Rendezvous may consist of multiple rendezvous choices, any of which may be taken when enabled but only one of which actually is. If, when a composite rendezvous is initially synchronized, several components are immediately enabled, each one has a particular numeric priority which is used to choose among them. If several are tied for the highest priority, a random one is chosen. If none is enabled when the choice is synchronized, however, the synchronizer process is suspended until the first one is enabled and revives the process. When this happens, any or all of the other rendezvous components may receive a negative acknowledgement; see below on delayed rendezvous with negative acknowledgement.

A rendezvous may also be a rendezvous wrapped with a procedure, which means that, when the internal rendezvous becomes enabled, the wrapper one also becomes enabled, and the value it produces is the result of applying its procedure to the value that the internal rendezvous produced. This allows the easy composition of complex rendezvous from simpler ones, and it also provides a simple mechanism for performing different actions following the enablement of different rendezvous, rather than conflating the results of several possible rendezvous choices into one value and operating on that (though this, too, can be a useful operation).

5.4.2 Delayed rendezvous

A rendezvous may be delayed, which means that its synchronization requires some processing that could not or would not be reasonable to perform at its construction. It consists of a nullary procedure to generate the actual rendezvous to synchronize when the delayed rendezvous is itself synchronized.

For example, a rendezvous for generating unique identifiers, by sending a request over a network to some server and waiting for a response, could not be constructed by waiting for a response from the server, because that may block, which should not occur until synchronization. It also could not be constructed by first sending a request to the server at all, because that would have a destructive effect, which is not meant to happen when creating a rendezvous, only when synchronizing or enabling one.

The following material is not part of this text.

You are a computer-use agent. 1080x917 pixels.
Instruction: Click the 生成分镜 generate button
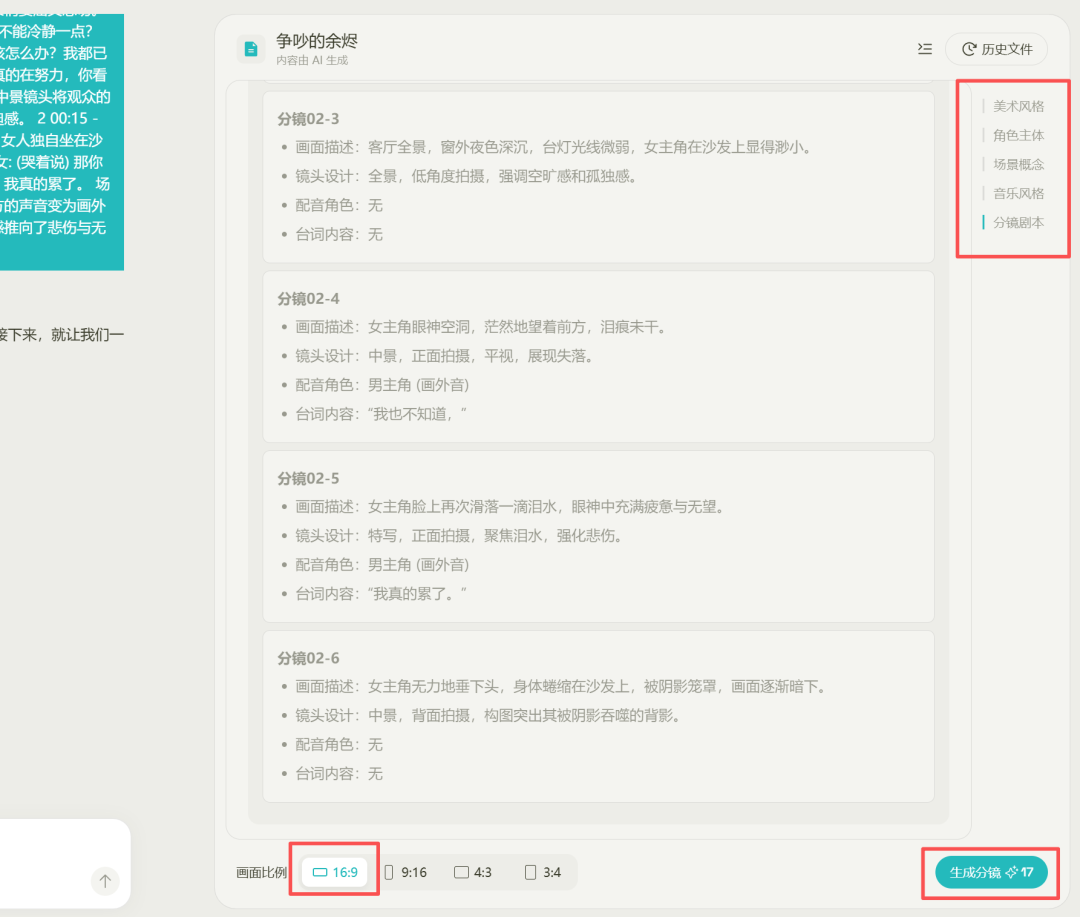991,872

Instead, the unique identifier rendezvous would be implemented as a delayed rendezvous that, when synchronized, would send a request to the server and generate a rendezvous for the actual synchronization that would become enabled on receiving the server's response.

5.4.2.1 Negative acknowledgements

Delayed rendezvous may also receive negative acknowledgements. Rather than a simple nullary procedure being used to generate the actual rendezvous for synchronization, the procedure is unary, and it is passed a negative acknowledgement rendezvous, or nack for short. This nack is enabled if the actual rendezvous was not chosen among a composite group of rendezvous being synchronized. This allows not only delaying initialization of rendezvous until necessary but also aborting or rescinding initialized transactions if their rendezvous are unchosen and therefore unused.

For example, a complex database query might be the object of some rendezvous, but it is pointless to continue constructing the result if that rendezvous is not chosen. A nack can be used to prematurely abort the query to the database if another rendezvous was chosen in the stead of that for the database query.